▶ [Written request]
Copy the listing below verbatim, keeping every line and character unchanged.

## START

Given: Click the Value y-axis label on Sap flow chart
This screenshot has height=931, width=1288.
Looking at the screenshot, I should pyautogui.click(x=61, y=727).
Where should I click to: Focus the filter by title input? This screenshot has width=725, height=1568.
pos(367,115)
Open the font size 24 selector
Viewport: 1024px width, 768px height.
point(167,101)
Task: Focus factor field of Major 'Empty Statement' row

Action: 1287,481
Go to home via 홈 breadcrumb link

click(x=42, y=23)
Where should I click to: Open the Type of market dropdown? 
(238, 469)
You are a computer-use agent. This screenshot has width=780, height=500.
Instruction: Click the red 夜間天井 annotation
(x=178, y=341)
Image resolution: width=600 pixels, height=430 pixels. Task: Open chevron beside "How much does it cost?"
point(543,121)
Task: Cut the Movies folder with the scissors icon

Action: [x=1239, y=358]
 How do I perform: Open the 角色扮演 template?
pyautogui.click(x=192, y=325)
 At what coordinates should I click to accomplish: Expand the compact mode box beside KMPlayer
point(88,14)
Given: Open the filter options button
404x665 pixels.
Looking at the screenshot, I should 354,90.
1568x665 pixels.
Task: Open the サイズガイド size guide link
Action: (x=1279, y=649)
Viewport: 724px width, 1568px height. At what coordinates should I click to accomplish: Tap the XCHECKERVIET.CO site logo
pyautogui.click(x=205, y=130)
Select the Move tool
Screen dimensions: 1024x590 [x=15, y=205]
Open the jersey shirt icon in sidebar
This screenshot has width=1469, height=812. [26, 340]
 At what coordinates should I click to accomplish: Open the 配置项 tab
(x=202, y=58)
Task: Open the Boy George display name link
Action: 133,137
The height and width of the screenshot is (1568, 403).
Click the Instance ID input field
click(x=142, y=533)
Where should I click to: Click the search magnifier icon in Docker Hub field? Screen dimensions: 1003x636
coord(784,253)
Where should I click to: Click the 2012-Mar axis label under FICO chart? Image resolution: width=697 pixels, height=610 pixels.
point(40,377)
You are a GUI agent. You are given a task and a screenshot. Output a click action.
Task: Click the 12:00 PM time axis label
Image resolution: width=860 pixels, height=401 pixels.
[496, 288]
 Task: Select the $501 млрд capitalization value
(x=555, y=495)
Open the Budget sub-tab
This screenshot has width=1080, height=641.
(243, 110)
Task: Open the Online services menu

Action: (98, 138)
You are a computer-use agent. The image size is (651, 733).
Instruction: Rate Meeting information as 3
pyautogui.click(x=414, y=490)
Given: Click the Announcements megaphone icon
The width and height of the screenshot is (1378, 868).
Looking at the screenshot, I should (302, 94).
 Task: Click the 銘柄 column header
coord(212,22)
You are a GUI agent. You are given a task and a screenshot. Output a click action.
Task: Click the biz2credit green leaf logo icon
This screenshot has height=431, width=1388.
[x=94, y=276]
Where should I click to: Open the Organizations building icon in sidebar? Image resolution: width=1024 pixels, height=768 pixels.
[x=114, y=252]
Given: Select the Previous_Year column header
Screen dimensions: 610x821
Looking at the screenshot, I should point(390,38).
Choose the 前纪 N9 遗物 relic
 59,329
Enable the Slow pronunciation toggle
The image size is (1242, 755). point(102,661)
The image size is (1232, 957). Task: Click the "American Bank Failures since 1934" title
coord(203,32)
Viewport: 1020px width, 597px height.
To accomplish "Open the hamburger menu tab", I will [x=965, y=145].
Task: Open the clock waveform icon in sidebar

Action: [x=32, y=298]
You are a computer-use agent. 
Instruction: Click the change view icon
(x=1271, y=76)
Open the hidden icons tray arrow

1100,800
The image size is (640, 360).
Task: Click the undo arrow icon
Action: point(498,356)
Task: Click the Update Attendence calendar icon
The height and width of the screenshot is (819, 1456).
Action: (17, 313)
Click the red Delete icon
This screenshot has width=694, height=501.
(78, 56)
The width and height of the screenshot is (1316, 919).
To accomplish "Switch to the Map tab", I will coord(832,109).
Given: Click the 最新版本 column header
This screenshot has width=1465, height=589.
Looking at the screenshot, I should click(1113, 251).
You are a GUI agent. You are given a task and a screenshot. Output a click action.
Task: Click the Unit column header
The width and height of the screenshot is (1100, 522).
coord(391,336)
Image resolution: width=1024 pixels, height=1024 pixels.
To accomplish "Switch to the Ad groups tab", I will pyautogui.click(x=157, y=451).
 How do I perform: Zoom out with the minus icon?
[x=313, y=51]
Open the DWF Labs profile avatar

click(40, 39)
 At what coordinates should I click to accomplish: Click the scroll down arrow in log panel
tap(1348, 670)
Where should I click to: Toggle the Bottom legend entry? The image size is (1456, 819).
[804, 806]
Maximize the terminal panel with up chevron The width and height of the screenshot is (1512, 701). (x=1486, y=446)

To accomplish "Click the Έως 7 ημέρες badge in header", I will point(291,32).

## END

▶ [Output]
Given: Click the Value y-axis label on Sap flow chart
This screenshot has height=931, width=1288.
Looking at the screenshot, I should pyautogui.click(x=61, y=727).
Where should I click to: Focus the filter by title input? This screenshot has width=725, height=1568.
pos(367,115)
Open the font size 24 selector
Viewport: 1024px width, 768px height.
point(167,101)
Task: Focus factor field of Major 'Empty Statement' row

Action: 1287,481
Go to home via 홈 breadcrumb link

click(x=42, y=23)
Where should I click to: Open the Type of market dropdown? 
(238, 469)
You are a computer-use agent. This screenshot has width=780, height=500.
Instruction: Click the red 夜間天井 annotation
(x=178, y=341)
Image resolution: width=600 pixels, height=430 pixels. Task: Open chevron beside "How much does it cost?"
point(543,121)
Task: Cut the Movies folder with the scissors icon

Action: [x=1239, y=358]
 How do I perform: Open the 角色扮演 template?
pyautogui.click(x=192, y=325)
 At what coordinates should I click to accomplish: Expand the compact mode box beside KMPlayer
point(88,14)
Given: Open the filter options button
404x665 pixels.
Looking at the screenshot, I should 354,90.
1568x665 pixels.
Task: Open the サイズガイド size guide link
Action: (x=1279, y=649)
Viewport: 724px width, 1568px height. At what coordinates should I click to accomplish: Tap the XCHECKERVIET.CO site logo
pyautogui.click(x=205, y=130)
Select the Move tool
Screen dimensions: 1024x590 [x=15, y=205]
Open the jersey shirt icon in sidebar
This screenshot has width=1469, height=812. [26, 340]
 At what coordinates should I click to accomplish: Open the 配置项 tab
(x=202, y=58)
Task: Open the Boy George display name link
Action: 133,137
The height and width of the screenshot is (1568, 403).
Click the Instance ID input field
click(x=142, y=533)
Where should I click to: Click the search magnifier icon in Docker Hub field? Screen dimensions: 1003x636
coord(784,253)
Where should I click to: Click the 2012-Mar axis label under FICO chart? Image resolution: width=697 pixels, height=610 pixels.
point(40,377)
You are a GUI agent. You are given a task and a screenshot. Output a click action.
Task: Click the 12:00 PM time axis label
Image resolution: width=860 pixels, height=401 pixels.
[496, 288]
 Task: Select the $501 млрд capitalization value
(x=555, y=495)
Open the Budget sub-tab
This screenshot has width=1080, height=641.
(243, 110)
Task: Open the Online services menu

Action: (98, 138)
You are a computer-use agent. The image size is (651, 733).
Instruction: Rate Meeting information as 3
pyautogui.click(x=414, y=490)
Given: Click the Announcements megaphone icon
The width and height of the screenshot is (1378, 868).
Looking at the screenshot, I should (302, 94).
 Task: Click the 銘柄 column header
coord(212,22)
You are a GUI agent. You are given a task and a screenshot. Output a click action.
Task: Click the biz2credit green leaf logo icon
This screenshot has height=431, width=1388.
[x=94, y=276]
Where should I click to: Open the Organizations building icon in sidebar? Image resolution: width=1024 pixels, height=768 pixels.
[x=114, y=252]
Given: Select the Previous_Year column header
Screen dimensions: 610x821
Looking at the screenshot, I should point(390,38).
Choose the 前纪 N9 遗物 relic
 59,329
Enable the Slow pronunciation toggle
The image size is (1242, 755). point(102,661)
The image size is (1232, 957). Task: Click the "American Bank Failures since 1934" title
coord(203,32)
Viewport: 1020px width, 597px height.
To accomplish "Open the hamburger menu tab", I will [x=965, y=145].
Task: Open the clock waveform icon in sidebar

Action: [x=32, y=298]
You are a computer-use agent. 
Instruction: Click the change view icon
(x=1271, y=76)
Open the hidden icons tray arrow

1100,800
The image size is (640, 360).
Task: Click the undo arrow icon
Action: point(498,356)
Task: Click the Update Attendence calendar icon
The height and width of the screenshot is (819, 1456).
Action: (17, 313)
Click the red Delete icon
This screenshot has width=694, height=501.
(78, 56)
The width and height of the screenshot is (1316, 919).
To accomplish "Switch to the Map tab", I will coord(832,109).
Given: Click the 最新版本 column header
This screenshot has width=1465, height=589.
Looking at the screenshot, I should click(1113, 251).
You are a GUI agent. You are given a task and a screenshot. Output a click action.
Task: Click the Unit column header
The width and height of the screenshot is (1100, 522).
coord(391,336)
Image resolution: width=1024 pixels, height=1024 pixels.
To accomplish "Switch to the Ad groups tab", I will pyautogui.click(x=157, y=451).
 How do I perform: Zoom out with the minus icon?
[x=313, y=51]
Open the DWF Labs profile avatar

click(40, 39)
 At what coordinates should I click to accomplish: Click the scroll down arrow in log panel
tap(1348, 670)
Where should I click to: Toggle the Bottom legend entry? The image size is (1456, 819).
[804, 806]
Maximize the terminal panel with up chevron The width and height of the screenshot is (1512, 701). (x=1486, y=446)

To accomplish "Click the Έως 7 ημέρες badge in header", I will point(291,32).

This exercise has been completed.